Action item a:
Please return the whole text about the storytelling day at Annie Taylor's open house word for word.

-- Source passage follows --

What a great day yesterday in the Open House of the Artist Annie Taylor where I was performing amongst the art and especially the dolls. These strange and lively creatures appear at all corners of this artist current work with their intriguing smiles and compelling glances. The stories included dolls which seemed apt in this house of dolls. Being invited into the workroom and exhibition space for this artist  was very special and gave a new interpretation to the phrase, “at home with the Artist”. The dolls and I were very at home as we shared stories with members of the public who were visiting artists houses in East Kent but I am not sure who else has a storytelling to extend the magic of their exhibition, but it really worked here. Thank you to Annie …….and the Dolls!

-- Source passage concluded --
-- Provided data follows --

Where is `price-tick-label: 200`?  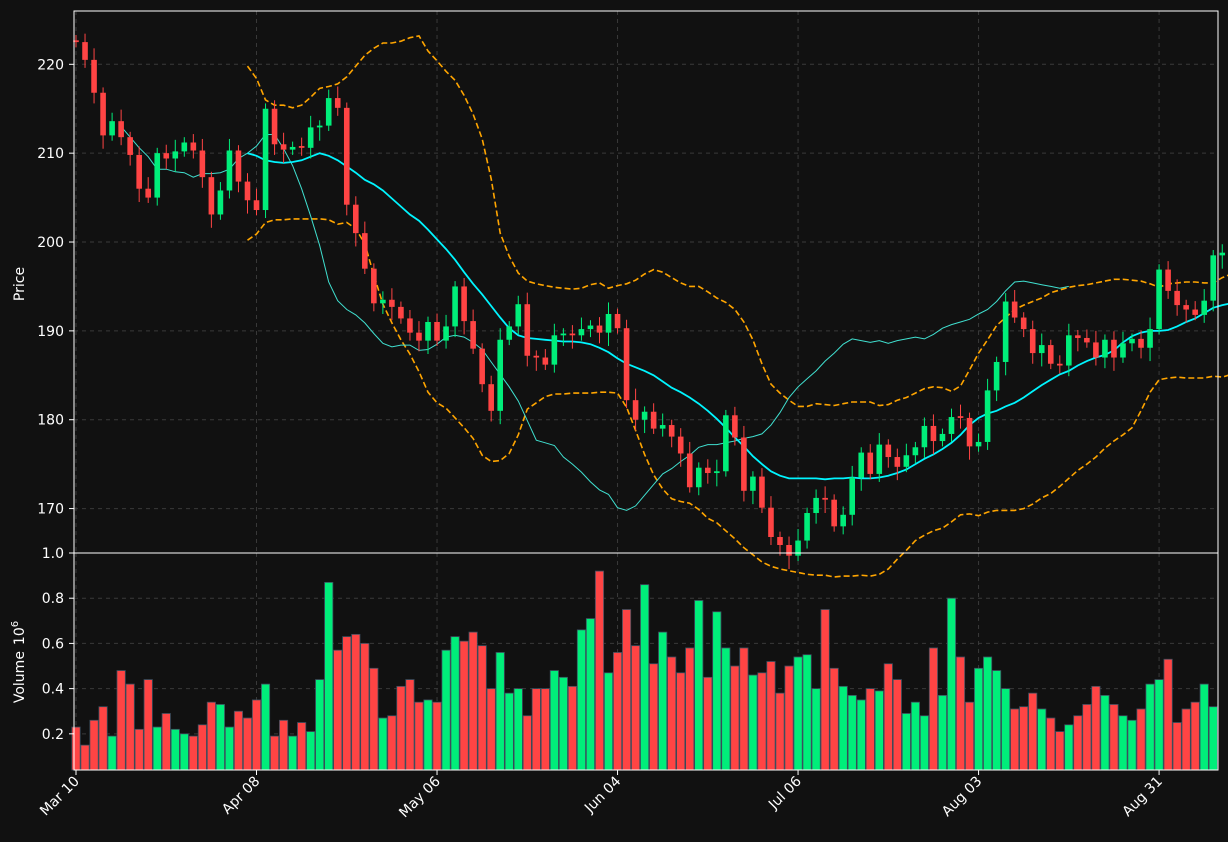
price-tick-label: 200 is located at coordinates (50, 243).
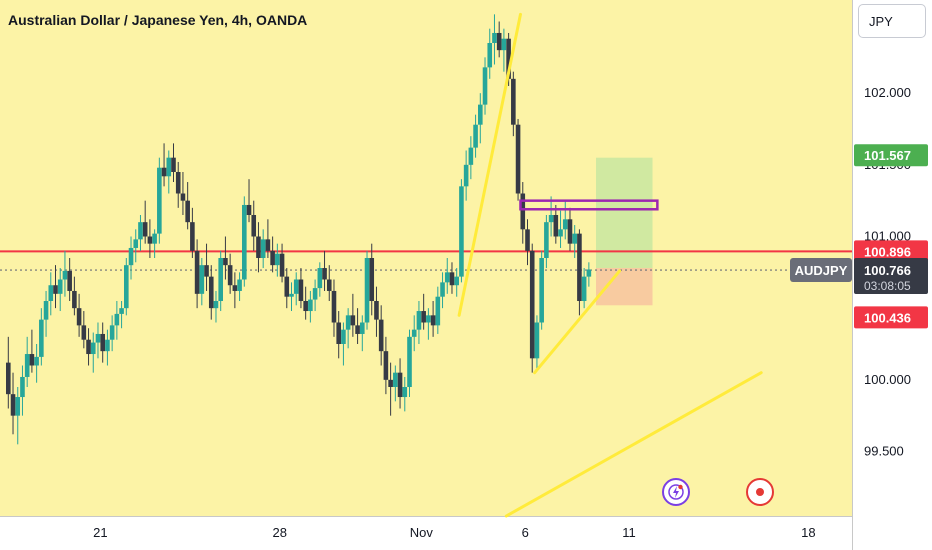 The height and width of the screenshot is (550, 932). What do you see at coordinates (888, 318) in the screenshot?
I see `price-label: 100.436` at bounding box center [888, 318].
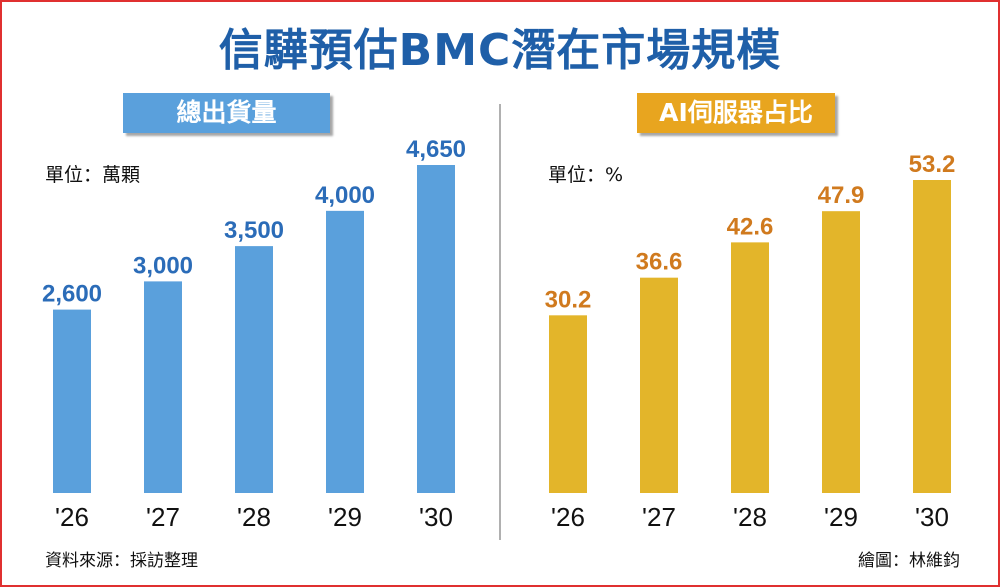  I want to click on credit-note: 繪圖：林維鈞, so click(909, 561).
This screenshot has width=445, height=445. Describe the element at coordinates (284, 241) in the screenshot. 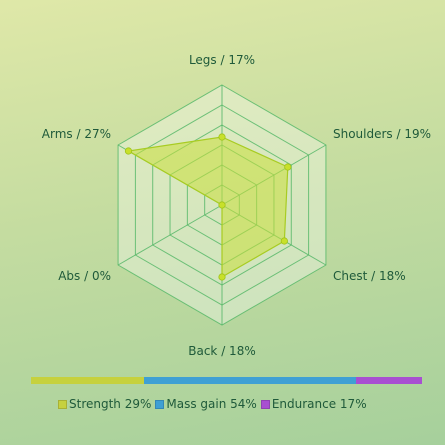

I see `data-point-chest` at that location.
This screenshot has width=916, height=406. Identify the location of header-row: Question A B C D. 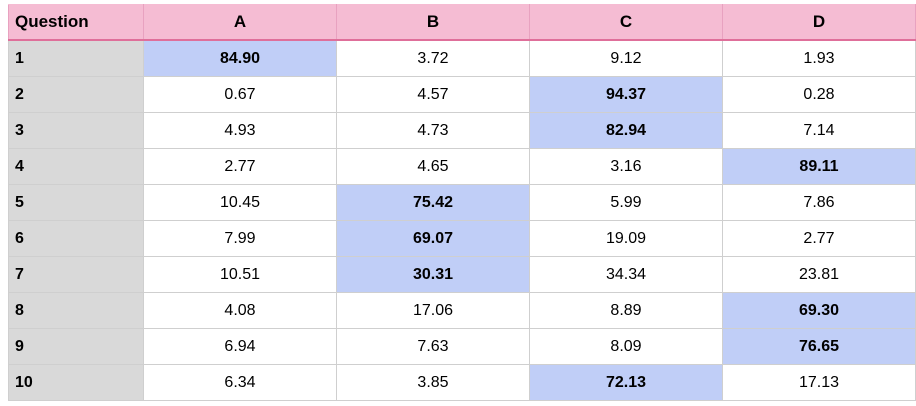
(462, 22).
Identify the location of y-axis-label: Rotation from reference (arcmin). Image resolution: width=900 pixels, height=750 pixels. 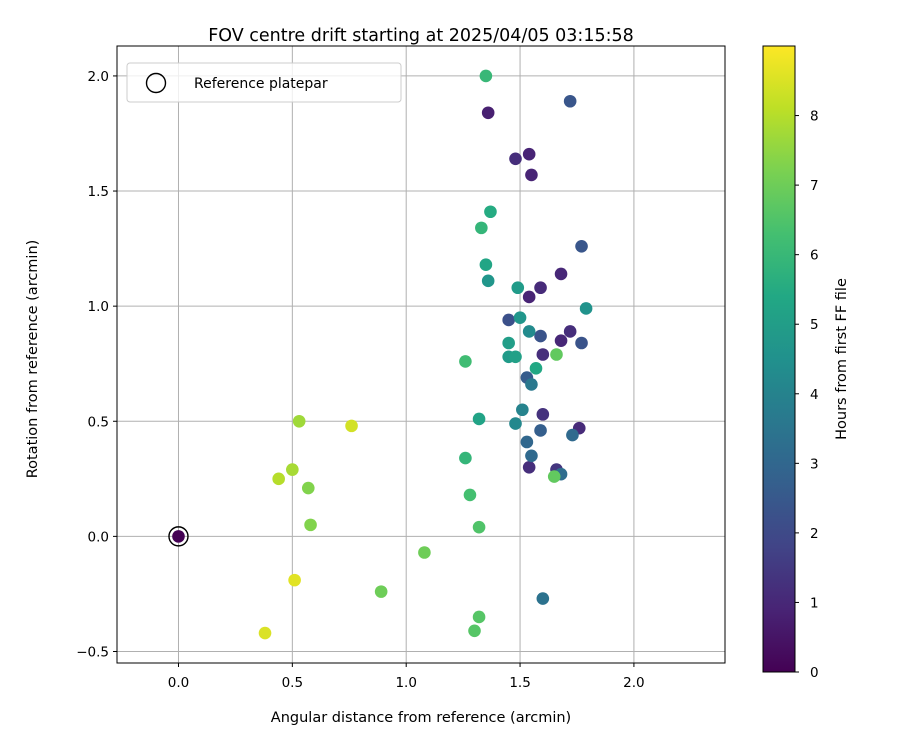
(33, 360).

-- Provided data concluded --

Action item b:
Retype the lines of the records starting at the line that contains "This screenshot has width=916, height=406." and ending at the last line of the records, both ends included, with the pictures left out.

Response a:
What a great day yesterday in the Open House of the Artist Annie Taylor where I was performing amongst the art and especially the dolls. These strange and lively creatures appear at all corners of this artist current work with their intriguing smiles and compelling glances. The stories included dolls which seemed apt in this house of dolls. Being invited into the workroom and exhibition space for this artist  was very special and gave a new interpretation to the phrase, “at home with the Artist”. The dolls and I were very at home as we shared stories with members of the public who were visiting artists houses in East Kent but I am not sure who else has a storytelling to extend the magic of their exhibition, but it really worked here. Thank you to Annie …….and the Dolls!

Response b:
This screenshot has width=916, height=406. Identify the location of header-row: Question A B C D. 
(462, 22).
Identify the location of y-axis-label: Rotation from reference (arcmin). Image resolution: width=900 pixels, height=750 pixels. 
(33, 360).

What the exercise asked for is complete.